El informe, replicado por la agencia Reuters, detalla que el impacto se concentra principalmente en la región central, con especial severidad en el área metropolitana de Caracas y La Guaira. En esta última, se calcula que aproximadamente 1.400 edificios quedaron destruidos tras los sismos.
Incertidumbre en las estimaciones
La firma Verisk advierte que el cálculo final de los daños enfrenta desafíos significativos. Existe un “grado de incertidumbre mayor de lo habitual” al determinar las cifras exactas, debido a la dificultad para contabilizar las propiedades que contaban con cobertura de seguros.

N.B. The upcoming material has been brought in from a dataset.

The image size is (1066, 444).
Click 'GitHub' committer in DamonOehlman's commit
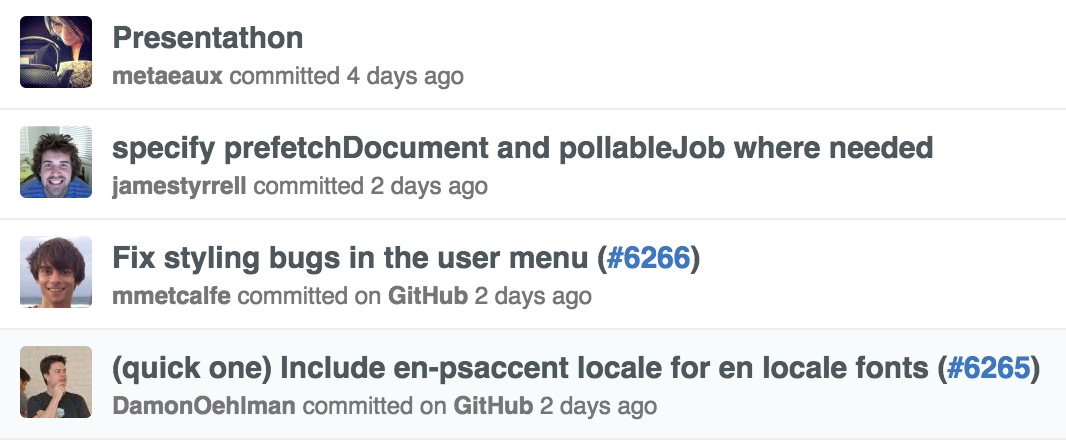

A estos factores se suman condiciones estructurales del mercado venezolano que complican la proyección financiera, tales como la elevada inflación, la baja penetración de los servicios de seguros y las complejidades derivadas de las sanciones económicas vigentes. El sector se mantiene en alerta ante un panorama donde la reconstrucción requerirá de una coordinación exhaustiva frente a estos desafíos macroeconómicos.